Mankiewicz’s scenario is more or less a literal treatment, with no diversions for the sake of visual spectacle and no attempts at contemporary interpretation; in fact, no major lines were added to the original text, which is one of Shakespeare’s shorter plays. Mankiewicz’s liberties with the play are more manifest in the fourth act, which brings the story to the climactic Battle of Philippi. The messengers’ text was dropped in favor of the visual depiction of the battle.
Shakespeare’s “Julius Caesar” has remained a timeless play because it deals with political ambition, greed, and the manipulating of laws for personal gain. Audiences in the 1950s (and later eras) could relate to a tale of dictatorship, abuse of power, and political assassinations—or as Shakespeare put it, “The abuse of greatness is when it disjoins remorse from power.”
The film’s production values are highly accomplished.

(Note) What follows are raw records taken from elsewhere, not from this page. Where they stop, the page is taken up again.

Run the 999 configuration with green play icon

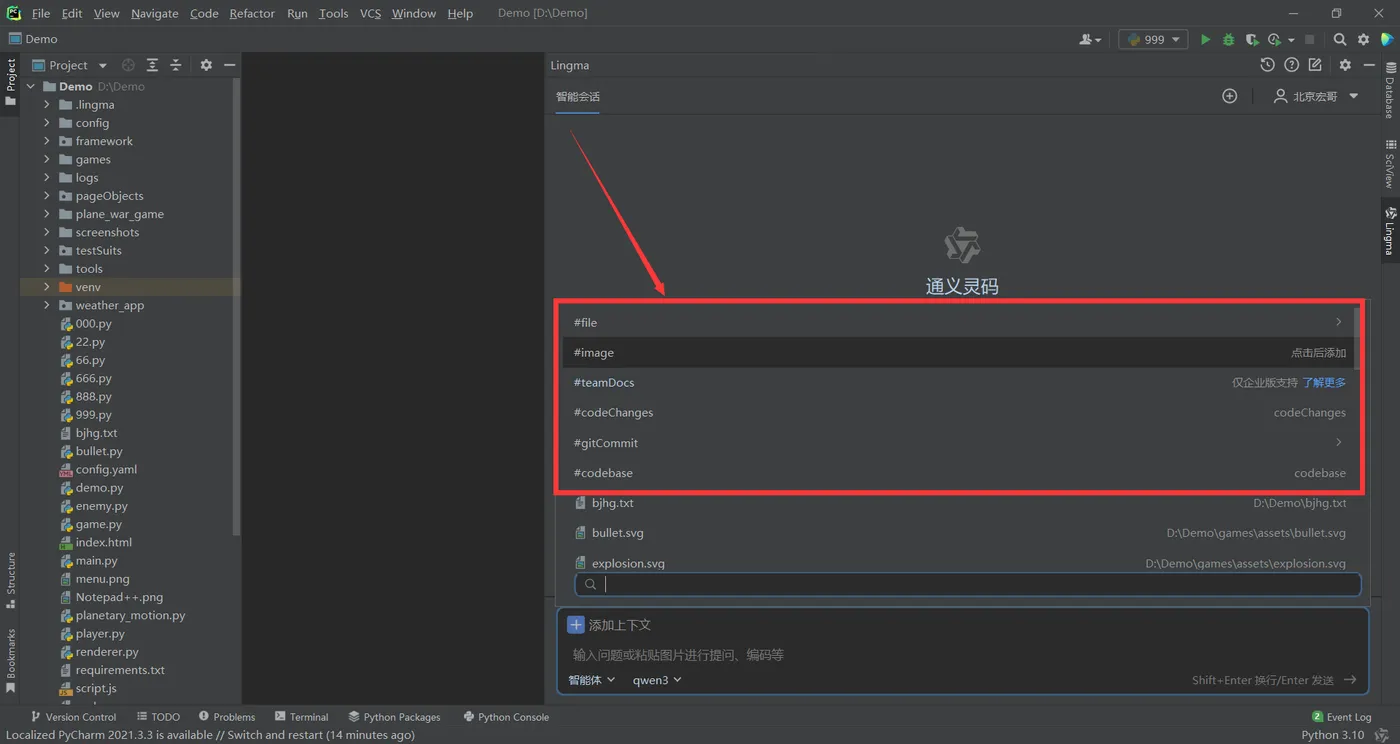click(1205, 39)
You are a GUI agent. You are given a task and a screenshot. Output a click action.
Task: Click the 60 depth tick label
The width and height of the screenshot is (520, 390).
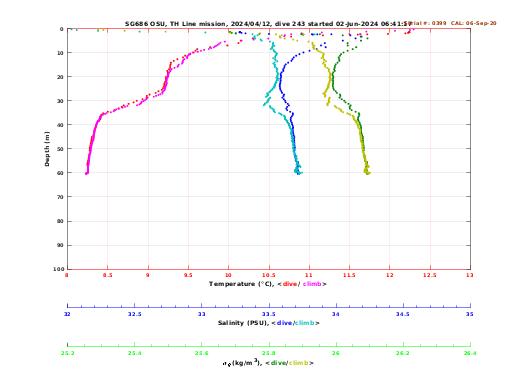[x=60, y=173]
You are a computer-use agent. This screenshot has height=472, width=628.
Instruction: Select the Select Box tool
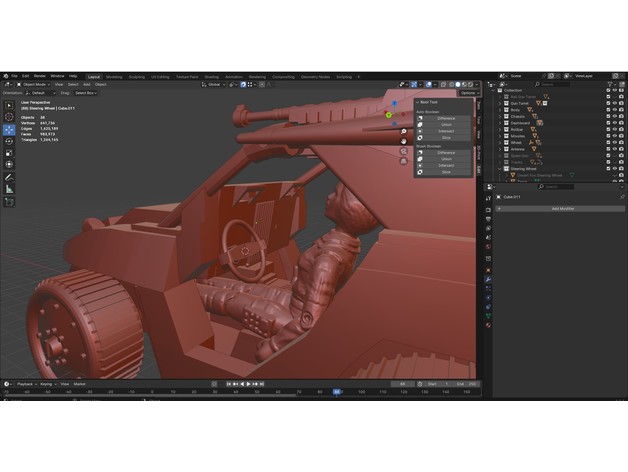(x=9, y=105)
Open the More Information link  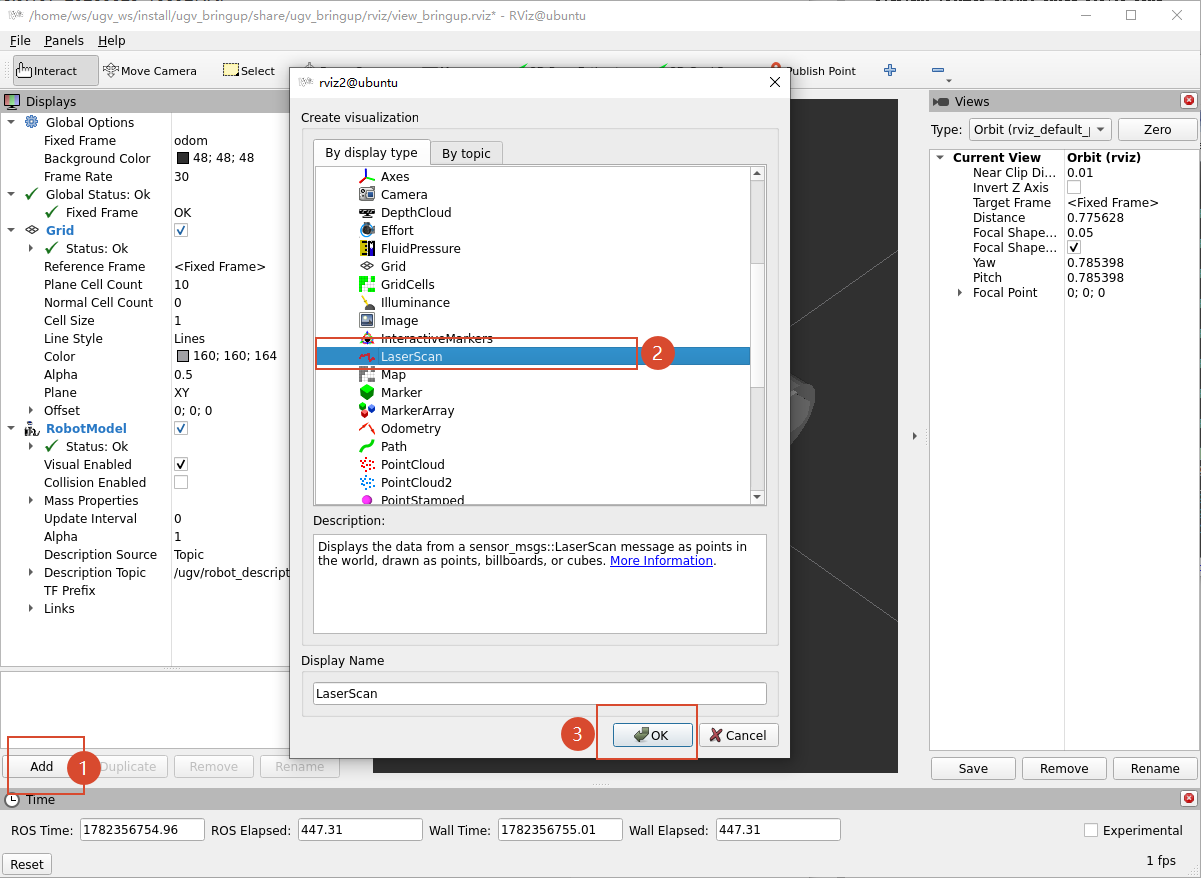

The sets overseen by MGM chiefs Cedric Gibbon and Edward Carfagno, the musical score of Miklos Rozsa and the cinematography of Joseph Ruttenberg, all represent MGM’s professionalism of the highest order.
Marlon Brando, then at his most handsome, proves that he could handle classical text just as easily as modern one, turning a sharp, dark, compelling performance of Mark Antony. His long orations, particularly when he addresses the masses after the death of Caesar (whose body he carries), demonstrate his inventive and persuasive approach to acting.

Oscar Alert

Oscar Nominations: 5

Picture, produced by John Houseman

Actor: Marlon Brando

Cinematography (b/w): Joseph Ruttenberg

Art Direction-Set Decoration (b/w): Cedric Gibbons and Edward Carfagno; Edwin B. Willis and High Hunt Scoring (Dramatic or Comedy): Miklos Rozsa

Oscar Awards: 1

Art Direction

Oscar Context

In 1953, “Julius Caesar” competed for the Best Picture Oscar with “From Here to Eternity,” which swept most of the awards, including Picture and Cinematography, “The Robe,” “Roman Holiday,” and “Shane.”

The winner of Best Actor was William Holden fro “Stalag 17,” and the Scoring Oscar went to Bronislau Kaper for “Lili.”

Mark Antony (Marlon Brando)
Brutus (James Mason)
Cassius (John Gielgud)
Julius Caesar (Louis Calhern)
Casca (Edmond O’Brien)
Calpurnia (Greer Garson)
Portia (Deborah Kerr)
Marullus (George Macready)
Flavius (Michael Pate)
Soothsayer (Richard Hale)
Cicero (Alan Napier)
Decius Brutus (John Hoyt)
Metellus Cimber (Tom Powers)
Cinna (William Cottrell)
Trebonius (Jack Raine)
Ligarius (Ian Wolfe)
Artemiderus (Morgan Farley)
Antony’s Servant (Bill Phipps)
Octavius Caesar (Douglas Watson)
Lepidus (Douglas Dumbrille)
Lucilius (Rhys Williams)
Pindarus (Michael Ansara)
Messala (Dayton Lummis)
Strato (Edmund Purdom)
First Citizen (Paul Guilfoyle)
Second Citizen (John Doucette)
Third Citizen (Lawrence Dobkin)
Fourth Citizen (Jo Gilbert)
A John Houseman Production
Produced by John Houseman.
Directed by Joseph L. Mankiewicz.
Written by William Shakespeare, adapted by Mankiewicz.
Camera: Joseph Ruttenberg.
Art direction by Cedric Gibbons and Edward Carfagno.
Edited by John Dunning.
Musical score by Miklos Rozsa.
Running time: 123 minutes.
End Note:
I am grateful to Tony Thomas for providing details about the MGM production.